Motivated: The Essential First Step
To change a habit, forget "motivation" and get a motivator.
Posted Jan 28, 2010
"I'd really like to change, but I have no motivation."
I taught a class on habit change for ten years, and I wish I had $100 for every time I heard this statement, or something like it.
My standard answer became: "You don't need motivation; you just need a motivator."
"Having motivation" may sound like the same thing as "having a motivator." But most people don't believe that they have motivation--a term that conjures up images of Marine-like self-discipline or some mysterious, innate quality that only a fortunate few possess.
A powerful motivator is something everyone can have, because everyone can choose a motivator. There are pain motivators, like fear of dying or getting a disease. There are meaningful motivators that bring a stronger sense of purpose to your life, like being a good role model for your children, vitality, or healthy relationships. There are even "not-so-noble" motivators like vanity that work quite well indeed. As long as your motivator doesn't hurt you or others, works to get you going, and is in the service of a worthwhile change, it's probably a fine motivator.

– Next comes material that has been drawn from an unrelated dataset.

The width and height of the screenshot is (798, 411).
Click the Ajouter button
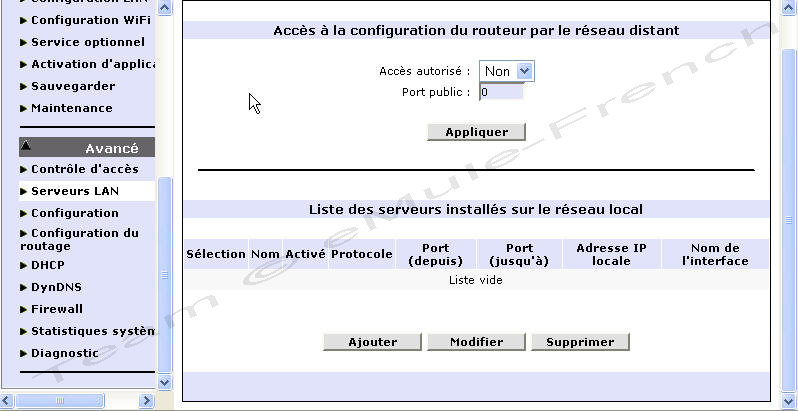(373, 342)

You just need to find something of vital importance to you--a passion.
Falling in love with your motivator might not happen overnight. But once you have a motivator that you value, you can begin to cultivate a "whatever it takes" attitude. "He who has a why can endure any how," said Friedrich Nietzsche, and he was right.

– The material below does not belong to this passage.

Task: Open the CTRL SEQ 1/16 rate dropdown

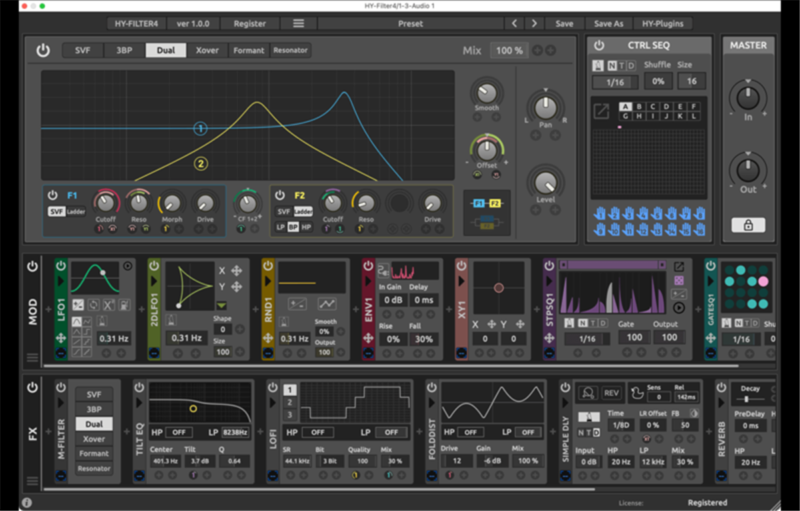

As I was writing Changepower! 37 Secrets to Habit Change Success, I discovered what I really believe in, and I believe in motivators. The vision of my book-to-be was such a strong motivator that it kept me going through bouts of self-doubt, uncertainty, fear, and rejection. I was motivated because I had a motivator!

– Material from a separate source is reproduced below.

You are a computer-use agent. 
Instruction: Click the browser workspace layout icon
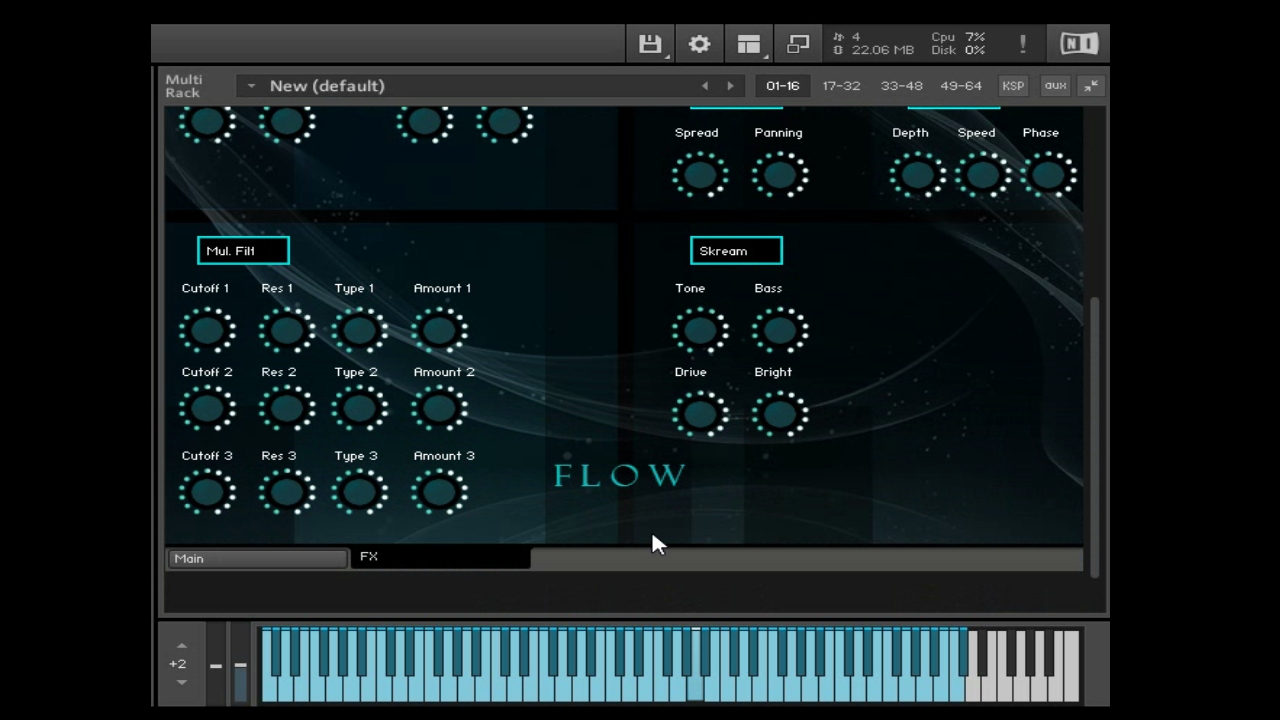click(x=747, y=43)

If you've chosen a motivator, I hereby dub you motivated! Ta-da!
Motivators are necessary, but may not be sufficient, for long-lasting change. Successful changers also make specific resolutions, follow specific plans, or join programs, like AA, to keep them going. They learn to bounce back from slips and relapses. Still, consciously choosing a powerful motivator is the essential first step toward change. In subsequent posts, I'll reveal research evidence that supports this idea.
So, if you want to be motivated, start by asking yourself, "What's my motivator?" Readers, what's your motivator?